Joint Employer Standard Expanded: NLRB Overturns 30 Years of Precedent

In a dramatic departure from over 30 years of precedent, the National Labor Relations Board has modified the standard by which it determines whether two entities are "joint employers" under the National Labor Relations Act (NLRA). The 3-2 ruling in Browning-Ferris Industries of California, published on August 27, 2015, has serious implications for companies that utilize staffing agencies and temporary employees, and for the staffing agencies themselves. The ruling greatly increases the ability of workers to bargain with both their employer and the company that hires their employer and to hold both companies responsible for various wrongs. 

The Case

Browning-Ferris involved a company that contracted with a staffing agency to obtain workers to help staff BFI's recycling center. The union sought to represent approximately 240 temporary workers as a bargaining unit and desired to bargain with both the staffing agency and with BFI. The regional director of the NLRB determined that the staffing agency was the sole employer of the temporary workers, which precluded the union from bargaining with BFI. The union petitioned for review, alleging that the Regional Director misapplied the standard, or, in the alternative, that the Board should reconsider the standard altogether.

The Ruling

The Board took the Union up on its offer and decided to "revisit and revise" the joint-employer standard in order "to better effectuate the purposes of the [NLRA], in the current economic landscape." To understand the impact of the ruling, one must remember the standard that has been in place since 1984: the Board would find a joint-employment relationship when the two companies actually shared or co-determined workers’ terms and conditions of employment. Generally, an entity must have had direct and immediate control over such matters as hiring; firing; discipline; supervision and direction; and wages and compensation.

Under the new standard, the rules have changed. Entities are now joint employers if they are employers within the meaning of the “common law”and if they "share or codetermine" essential terms and conditions of employment. The Board will now evaluate whether an employer possesses control, and not only whether the employer actually uses it. In other words, indirect control (such as through an intermediary) and reserved authority are now sufficient for joint-employer status. The overarching principle now is whether bargaining over certain terms and conditions will be meaningful without both employers.

Back to Browning-Ferris

Ultimately in Browning-Ferris, the Board determined that the companies were joint employers because they possessed both direct and indirect control over essential terms and conditions of employment for the temporary employees. For instance, both categories of workers worked at the company's facility on the same tasks. The company determined determined when the facility was operational, supervised and controlled the work and productivity of both types of workers (including controlling the speed of the recycling center’s conveyor belt), and determined when shifts occurred and when workers could take breaks, while the staffing agency employed several layers of on-site supervisors and was responsible for recruiting, hiring, and scheduling its employees for the company-determined shifts.

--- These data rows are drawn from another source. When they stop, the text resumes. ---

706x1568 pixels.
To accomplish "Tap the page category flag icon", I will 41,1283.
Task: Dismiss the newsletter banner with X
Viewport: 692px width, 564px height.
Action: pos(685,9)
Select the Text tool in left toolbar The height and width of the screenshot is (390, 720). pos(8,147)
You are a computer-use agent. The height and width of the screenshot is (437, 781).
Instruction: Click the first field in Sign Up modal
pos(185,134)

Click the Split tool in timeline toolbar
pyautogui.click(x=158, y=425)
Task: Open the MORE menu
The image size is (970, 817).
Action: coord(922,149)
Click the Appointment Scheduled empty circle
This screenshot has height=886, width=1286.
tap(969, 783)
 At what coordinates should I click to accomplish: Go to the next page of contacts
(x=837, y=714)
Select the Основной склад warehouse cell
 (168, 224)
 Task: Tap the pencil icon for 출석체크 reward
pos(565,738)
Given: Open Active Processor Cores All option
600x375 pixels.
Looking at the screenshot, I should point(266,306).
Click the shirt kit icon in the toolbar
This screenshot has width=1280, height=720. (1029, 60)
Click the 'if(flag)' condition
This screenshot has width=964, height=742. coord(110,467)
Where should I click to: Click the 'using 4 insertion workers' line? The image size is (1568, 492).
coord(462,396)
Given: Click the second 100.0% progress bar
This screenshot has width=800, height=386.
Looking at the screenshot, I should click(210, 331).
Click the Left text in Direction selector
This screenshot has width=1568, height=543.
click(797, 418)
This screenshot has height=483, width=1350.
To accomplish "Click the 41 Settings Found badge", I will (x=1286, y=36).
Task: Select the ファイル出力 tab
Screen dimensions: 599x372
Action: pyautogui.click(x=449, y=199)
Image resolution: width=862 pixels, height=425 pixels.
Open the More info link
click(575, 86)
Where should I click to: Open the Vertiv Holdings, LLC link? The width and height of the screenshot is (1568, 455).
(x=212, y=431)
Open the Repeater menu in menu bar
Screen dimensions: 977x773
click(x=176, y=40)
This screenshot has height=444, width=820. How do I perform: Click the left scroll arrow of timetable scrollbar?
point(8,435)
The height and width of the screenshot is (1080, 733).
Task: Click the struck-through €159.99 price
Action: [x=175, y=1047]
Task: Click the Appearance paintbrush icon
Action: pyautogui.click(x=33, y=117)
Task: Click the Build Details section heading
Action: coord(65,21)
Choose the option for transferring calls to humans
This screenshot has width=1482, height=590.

In addition to controlling the day-to-day operations of its facility, the company maintained some control over the staffing agency’s temporary worker assignments: the company retained an ability to reject certain temporary workers from being assigned to its facility, and capped temporary workers’ maximum rate of pay to ensure that rate did not exceed the pay of its regular employees.

The Board determined that meaningful bargaining could not occur unless the company and the staffing agency were at the bargaining table, because bargaining solely with the staffing agency precluded bargaining regarding the many terms and conditions of employment controlled by the company.

Impact

The Browning-Ferris decision clearly undermines predictability that has been in the law for 30 years. The Board indicates that the "nuanced" approach required under agency law makes clear prospective guidance impossible. The ruling also does not detail which factors will be used to determine joint-employer status in the future, or even which factors will preclude joint-employer status. The closest the decision comes to clear guidance is its use of an independent contractor definition to outline when joint-employer status is non-existent: "service under an agreement to accomplish results or to use care and skill in accomplishing results is not evidence of an employment, or joint-employment, relationship." In the end, as we wait to see how this decision plays out in the future, determining joint-employment status may require parsing through common law and pre-1984 NLRB decisions. Further adding to the confusion, the Board indicates it will apply the new rule retroactively.

This decision did not occur in a vacuum — it shows a trend of narrowing exceptions and expanding the scope of responsibility for employers. For instance, there are recent concerns from trade groups that other agencies, such as OSHA and the EEOC, may also be adopting a joint-employer standard similar to the one now being implemented by the NLRB. Other recent developments affect exemptions from minimum wage and overtime compensation: guidance limiting when workers may be classified as "independent contractors" and regulations that narrow an exemption for home health care workers.

In light of the NLRB's decision in Browning-Ferris, any entity that utilizes staffing agencies, temporary employees, contractors, or franchising should review its agreements to determine what level of responsibility it has. It is unknown so far whether this case will be appealed, so, as always, we will keep you informed of any changes as they develop in this area.